CHP dışı solda seçimlere ilişkin tavır yavaş yavaş billurlaşıyor. Halkevleri, HDP’nin yüzde 10 barajını aşması için elinden geleni yapacağını açıkladı. Biz Devrimci İşçi Partisi olarak tavrımızı bir Merkez Komitesi bildirisi ile uzun zaman önce açıklamıştık. Bu tavrın üç öğesi var: HDP, BHH ve geri kalan sosyalist parti ve kurumlar arasında kurulacak bir cephe; CHP’den kesin kopuş; seçim ittifakının yüzünü işçi sınıfına ve emekçilere dönmesi. Bu tür bir cephenin müthiş bir rüzgâr estireceğini, CHP’den yorulmuş, ekmeğini Ekmeleddin’den, demokrasisini Mansur Yavaş’tan, kurtuluşunu Mehmet Bekâroğlu’ndan beklemekten sıkılmış büyük bir kitleyi kendine çekebileceğini ileri sürüyoruz. Yani böyle bir bileşimle baraj sorun olmaktan kesinlikle çıkacak, bunun da ötesinde Türkiye siyasetinde muhalefetin ana odağı haline gelebilecek bir güç doğacaktır.

İşte bu hafta sonu BHH Türkiye Meclisi böyle bir seçeneği kabul ya da reddedecektir.

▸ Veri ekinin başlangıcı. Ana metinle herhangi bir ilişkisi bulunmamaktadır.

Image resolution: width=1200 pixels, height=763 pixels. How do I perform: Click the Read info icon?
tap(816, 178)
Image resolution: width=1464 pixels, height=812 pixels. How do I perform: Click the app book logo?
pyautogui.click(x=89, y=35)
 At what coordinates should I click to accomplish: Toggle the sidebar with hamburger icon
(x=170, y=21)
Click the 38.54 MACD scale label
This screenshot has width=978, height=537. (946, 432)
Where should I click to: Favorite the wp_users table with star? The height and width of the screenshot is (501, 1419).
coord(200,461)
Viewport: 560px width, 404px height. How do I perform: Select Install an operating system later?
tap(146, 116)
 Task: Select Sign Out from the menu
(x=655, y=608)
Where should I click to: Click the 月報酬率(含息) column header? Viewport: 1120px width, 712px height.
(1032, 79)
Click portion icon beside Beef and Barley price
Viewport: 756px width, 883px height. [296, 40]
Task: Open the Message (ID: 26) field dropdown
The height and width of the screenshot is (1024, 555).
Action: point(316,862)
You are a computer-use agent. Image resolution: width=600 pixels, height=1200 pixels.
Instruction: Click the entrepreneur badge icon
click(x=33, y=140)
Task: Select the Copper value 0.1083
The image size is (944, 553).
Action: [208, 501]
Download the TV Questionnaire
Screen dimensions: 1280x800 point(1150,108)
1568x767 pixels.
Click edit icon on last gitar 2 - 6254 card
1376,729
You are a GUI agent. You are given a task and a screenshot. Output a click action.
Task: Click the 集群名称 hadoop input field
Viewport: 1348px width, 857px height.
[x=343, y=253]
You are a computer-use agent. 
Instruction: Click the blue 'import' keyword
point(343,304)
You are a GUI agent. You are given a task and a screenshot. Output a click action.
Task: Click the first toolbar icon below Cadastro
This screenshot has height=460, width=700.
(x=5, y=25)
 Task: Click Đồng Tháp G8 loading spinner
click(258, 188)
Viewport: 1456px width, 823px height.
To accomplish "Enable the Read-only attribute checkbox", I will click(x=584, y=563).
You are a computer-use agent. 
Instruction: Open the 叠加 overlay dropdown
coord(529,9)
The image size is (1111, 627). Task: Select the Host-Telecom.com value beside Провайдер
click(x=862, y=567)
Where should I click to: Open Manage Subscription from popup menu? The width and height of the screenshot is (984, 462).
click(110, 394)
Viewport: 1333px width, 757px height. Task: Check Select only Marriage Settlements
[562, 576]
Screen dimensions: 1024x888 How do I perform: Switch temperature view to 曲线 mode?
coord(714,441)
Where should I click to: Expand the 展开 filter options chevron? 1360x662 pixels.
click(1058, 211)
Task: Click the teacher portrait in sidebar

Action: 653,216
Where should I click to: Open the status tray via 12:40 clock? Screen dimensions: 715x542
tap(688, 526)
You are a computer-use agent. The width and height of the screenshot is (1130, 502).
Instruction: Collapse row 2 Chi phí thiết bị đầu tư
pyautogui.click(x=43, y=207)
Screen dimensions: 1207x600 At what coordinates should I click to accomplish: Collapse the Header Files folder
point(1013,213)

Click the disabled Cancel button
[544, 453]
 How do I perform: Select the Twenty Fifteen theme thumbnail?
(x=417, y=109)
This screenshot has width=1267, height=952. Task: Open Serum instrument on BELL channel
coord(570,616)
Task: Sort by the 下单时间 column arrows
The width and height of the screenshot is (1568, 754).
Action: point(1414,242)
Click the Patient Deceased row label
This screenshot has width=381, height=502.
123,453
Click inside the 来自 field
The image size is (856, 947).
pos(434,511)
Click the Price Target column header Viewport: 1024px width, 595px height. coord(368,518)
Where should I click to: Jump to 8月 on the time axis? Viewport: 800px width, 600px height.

Önündeki mesele hayati bir önem taşıyor.

CHP tarihe havale edilmeli

Ne var ki, BHH’nin bu karara gelmeden önce çok temel bir yanlış anlayışı aşması gerekiyor. Solda çok yaygın bir yaklaşım, Türkiye’nin “faşizm” ya da “İslami faşizm” tehlikesi karşısında olduğunu, buna karşı “sol”da bütün odakların güçlerini birleştirmesi gerektiğini ileri sürüyor. Bu “sol” içine CHP’yi de sokuyor. Yani seçime CHP-HDP-BHH ittifakıyla girilmesini öneriyor. Aslında denebilir ki, AKP iktidarının bugün kurmuş olduğu rejime “faşizm” demenin asıl meramı CHP ile işbirliğinin sözde “teorik” temelini oluşturmaktır. Biz burada “faşizm” tahlili ile tartışmayacağız. Bunun sürekli olarak yapılması gerekiyor, ama bir an Tayyip Erdoğan’ın ve çevresinin adım adım örmeye çalıştığı yeni rejimin şu ya da bu adla anılabilecek bir baskı rejimi olduğunu kabule edip CHP ile ittifak meselesi üzerinde duracağız. CHP ile ittifak birkaç nedenle büyük bir yanlış olacaktır:

·       AKP’yi yenilgiye uğratmanın yolu, Tayyip Erdoğan’ın en büyük kozu olan seçmen tabanının bir bölümünü ondan koparmaktır. Bu tabanın önemli bir bölümü işçi sınıfına mensuptur, emekçi ve yoksul insanlardan oluşur. Bu insanları CHP tipi “demokrasi” ve “laiklik” söylemleriyle kazanamazsınız. Ancak ekonomik çıkarlarına hitap ederek kazanabilirsiniz. Demek ki, neoliberalizme cepheden karşı politikalar işçi, emekçi ve yoksulları AKP’den koparmak için gereklidir. CHP bir burjuva partisi olarak buna engeldir. Bu partinin ekonomi politikalarının başında aynen Kemal Derviş gibi İMF-Dünya Bankası ekolünden gelmiş Füsun Sayek Böke oturmaktadır. CHP ile birlikte seçime girmek, yoksul emekçi tabanı Tayyip Erdoğan’a hediye etmektir.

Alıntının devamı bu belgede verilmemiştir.